Inzidenz, Therapie und Überleben beim Endometriumkarzinom (Ek) haben sich in den zurückliegenden Jahrzehnten verändert. Eine ausschließliche Strahlentherapie (StTh) erfolgt seit 1988 im Einzugsbereich des Tumorregisters München nur noch bei etwa 5% der betroffenen Patientinnen (P). Trotz Altersabhängigkeiten in den Stadien und Behandlungsgruppen ergibt sich beim relativen Überleben keine Änderung in der absteigenden Rangordnung von nur Operation, Operation und Bestrahlung und im ungünstigsten Fall, wegen der negativen Selektion, alleinige StTh. Die technischen Möglichkeiten der modernen StTh bieten kurative Alternativen auch bei ungünstiger Allgemeinsituation und Multimorbidität sowie im Rezidivfall.

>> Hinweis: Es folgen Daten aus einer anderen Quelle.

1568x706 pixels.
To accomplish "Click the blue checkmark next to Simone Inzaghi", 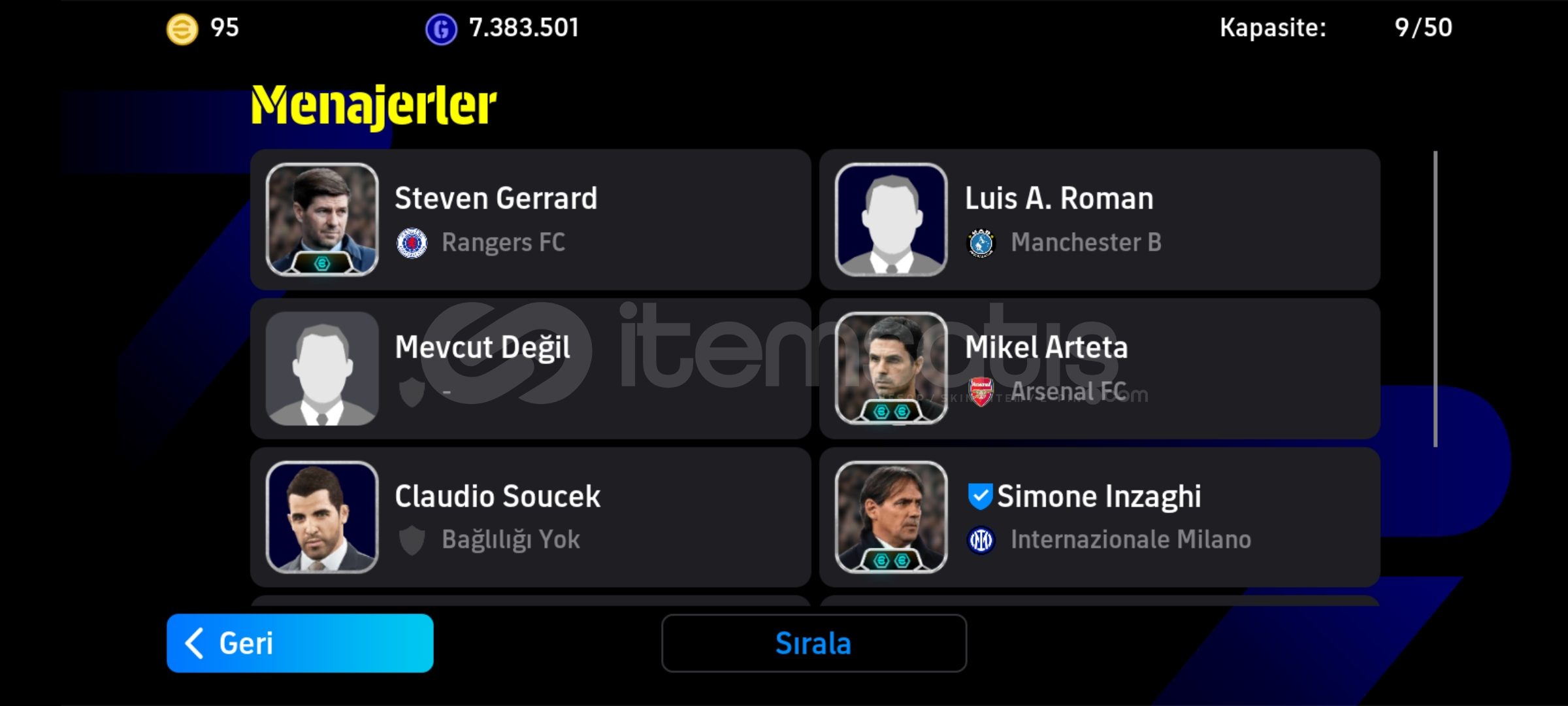I will click(980, 496).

Da bei primärer StTh ein histologisches Staging nicht möglich ist, lassen sich die Therapieergebnisse Operation vs. Radiatio nicht korrekt vergleichen. In Therapiezentren mit vielen P werden aber durch die alleinige StTh der Operation vergleichbare Resultate erreicht, z.B. an der UFK Wien bei 280 P Fünfjahreskrankheitsfreies Überleben im Stadium I A=84,9, I B= 73,3%, II= 68,6%. Bei primärer StTh werden üblicherweise Kontakt- und Perkutantherapie kombiniert mit unterschiedlicher Wichtung der Komponenten. In den durch klinische und bildgebende Diagnostik erwarteten FIGO-Stadien sind nachfolgende Therapieoptionen erfolgversprechend:

FIGO I

Eine alleinige HDR-Brachytherapie mit Dosierungen von 42–50 Gy bei Einzeldosen (ED) von 7–8 Gy berechnet auf die Uterus-Serosa ist bei auf das Endometrium begrenzten Ek tumorkontrollierend. Allerdings lässt sich oft nicht verifizieren, ob nicht doch eine myometrane Infiltration oder Gefäßeinbrüche vorliegen. Die alleinige Kontakttherapie bleibt deshalb auf die absoluten Frühfälle beschränkt und auf P, denen die komplexen Nebenwirkungen der Perkutantherapie nicht zugemutet werden können

FIGO II

Bei Tumorbefall der Zervix uteri, muss die kombinierte StTh geplant werden. Im Bereich der Lymphabflusswege und Beckenwände sollten durch Teletherapie mit ED von 1,8–2 Gy mindestens 45 Gy erreicht werden. Bei der intrakavitären Therapie mit ED von 5–7 Gy dosiert auf das Perimetrium sind Gesamtdosen von 30 Gy anzustreben.

FIGO III, IV

Fortgeschrittene Ek sind selten und machen z. B im Einzugsbereich des Tumorzentrums München <15% aus. Die Perkutanbestrahlung steht im Vordergrund. Uterus und pelvine Lymphabflusswege sollten perkutan 45 bis 50 Gy erhalten, bei möglichen Aufsättigungen kleinvolumig in Bereichen nachgewiesenen Tumorbefalls bis 60 Gy.